FIG. 1 is a hydraulic circuit diagram showing an embodiment of a steering force control device for a power steering device according to the present invention, and FIG. 2 is an enlarged cross-sectional view of a main part showing a specific structure of the steering force control device characterizing the present invention. Figure,
FIG. 3 is a schematic cross-sectional view showing a case where the steering force control device in FIG. 2 is attached to a power steering device, and FIG. 4 is a characteristic diagram showing an opening area of a variable throttle with respect to a vehicle speed by a steering force control valve. Fig. 6 and Fig. 6 show hydraulic characteristics with respect to steering angle,
FIG. 7 (a), (b), (c) through FIG. 9 (a), (b), which is a characteristic diagram showing output characteristics with respect to input torque.
(C) is an opening area characteristic with respect to the valve displacement of the flow passage switching valve in the power steering device during stationary steering, medium speed traveling, and high speed traveling, the flow passage switching valve and the steering force control valve according to the present invention. It is a characteristic view which shows the opening area characteristic with respect to the valve displacement by combination, and the hydraulic characteristic with respect to the valve displacement by the combination of these both valves, respectively. 10 ... Power steering main body in power steering device, 11 ... Steering force control device, 12, 13 ... Input / output shaft, 14
...... Torsion bar, 16 …… Rotary flow path switching valve, 16a to 1
6d ... flow path, 17 ... rotor, 18 ... sleeve, 19 ... steering wheel, 20a, 20b; 21a, 21b ... variable throttle, 22, 23 ...

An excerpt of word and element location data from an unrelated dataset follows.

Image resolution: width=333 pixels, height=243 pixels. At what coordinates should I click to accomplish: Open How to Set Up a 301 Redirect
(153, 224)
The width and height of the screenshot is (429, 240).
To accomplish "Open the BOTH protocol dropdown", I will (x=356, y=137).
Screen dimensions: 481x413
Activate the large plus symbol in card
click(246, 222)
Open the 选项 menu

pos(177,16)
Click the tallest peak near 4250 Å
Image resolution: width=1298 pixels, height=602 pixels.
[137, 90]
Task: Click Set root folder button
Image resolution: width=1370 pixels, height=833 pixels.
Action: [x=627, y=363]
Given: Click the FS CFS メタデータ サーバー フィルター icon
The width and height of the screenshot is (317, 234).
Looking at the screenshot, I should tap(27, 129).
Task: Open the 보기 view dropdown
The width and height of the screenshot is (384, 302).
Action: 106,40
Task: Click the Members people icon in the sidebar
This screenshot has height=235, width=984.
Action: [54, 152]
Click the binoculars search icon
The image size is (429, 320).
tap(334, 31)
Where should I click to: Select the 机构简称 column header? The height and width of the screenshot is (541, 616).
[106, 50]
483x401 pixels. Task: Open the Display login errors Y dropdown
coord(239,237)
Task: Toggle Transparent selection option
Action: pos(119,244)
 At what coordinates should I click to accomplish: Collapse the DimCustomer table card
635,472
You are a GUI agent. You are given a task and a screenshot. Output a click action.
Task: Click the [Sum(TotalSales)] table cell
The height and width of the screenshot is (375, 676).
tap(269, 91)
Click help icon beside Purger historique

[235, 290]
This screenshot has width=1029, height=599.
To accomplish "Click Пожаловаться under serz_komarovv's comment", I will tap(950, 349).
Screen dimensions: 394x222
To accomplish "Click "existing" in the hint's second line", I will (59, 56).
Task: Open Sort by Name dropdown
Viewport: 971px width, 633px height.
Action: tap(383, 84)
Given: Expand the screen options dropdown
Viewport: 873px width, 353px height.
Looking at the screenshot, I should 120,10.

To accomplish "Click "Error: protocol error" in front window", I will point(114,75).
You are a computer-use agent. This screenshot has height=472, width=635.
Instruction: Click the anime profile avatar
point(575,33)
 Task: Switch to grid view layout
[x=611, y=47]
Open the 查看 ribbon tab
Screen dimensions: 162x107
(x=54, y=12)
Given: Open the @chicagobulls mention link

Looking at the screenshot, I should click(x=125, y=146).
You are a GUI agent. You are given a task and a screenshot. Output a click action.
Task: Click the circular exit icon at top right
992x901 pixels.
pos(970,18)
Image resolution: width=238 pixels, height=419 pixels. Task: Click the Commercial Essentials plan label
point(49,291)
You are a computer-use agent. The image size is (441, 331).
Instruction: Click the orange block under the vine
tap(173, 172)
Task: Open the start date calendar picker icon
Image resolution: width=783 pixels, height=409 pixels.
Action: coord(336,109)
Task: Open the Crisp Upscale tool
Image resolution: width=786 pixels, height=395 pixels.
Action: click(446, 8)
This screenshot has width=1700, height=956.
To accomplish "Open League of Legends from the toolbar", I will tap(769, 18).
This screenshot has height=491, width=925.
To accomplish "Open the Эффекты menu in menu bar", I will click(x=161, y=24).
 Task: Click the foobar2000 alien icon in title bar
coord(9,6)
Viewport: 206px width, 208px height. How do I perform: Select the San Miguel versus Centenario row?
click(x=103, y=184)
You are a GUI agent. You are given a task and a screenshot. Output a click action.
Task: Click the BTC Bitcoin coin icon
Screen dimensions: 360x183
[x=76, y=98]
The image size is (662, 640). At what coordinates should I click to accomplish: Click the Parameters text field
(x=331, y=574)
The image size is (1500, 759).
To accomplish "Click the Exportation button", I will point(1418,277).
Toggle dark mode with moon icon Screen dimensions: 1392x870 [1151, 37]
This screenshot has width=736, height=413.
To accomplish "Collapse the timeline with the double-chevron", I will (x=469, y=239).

… Hydraulic passage, 30 …… Steering force control valve, 31,32 …… Return path, 33 …… Vehicle speed sensor, 34 …… Controller, 35,36…
... left, right variable throttle, 40 ... solenoid, 42 ... sleeve, 43 ... spool, 44 ... movable shaft member, 45 ... passage hole, 46 ... passage hole to tank, P ... pump, T ......
Tank, PS …… Power cylinder, C1, C2 …… Cylinder left, right chamber.

Claims (1)

[Scope of utility model registration request] 1. A power steering apparatus comprising a flow path switching valve for switching a flow path between a pump, a tank and a power cylinder left and right chambers in accordance with a steering operation. In the middle of the left and right hydraulic passages that connect the left and right chambers of the power cylinder, these hydraulic passages are branched and provided with return passages that are directly connected to the tank without passing through the passage switching valve. Steering of a power steering device, which is provided with left and right variable throttles for opening and closing the return path according to the traveling conditions of the vehicle and additionally provided with a steering force control valve for synchronously variably controlling these variable throttles. Force control device.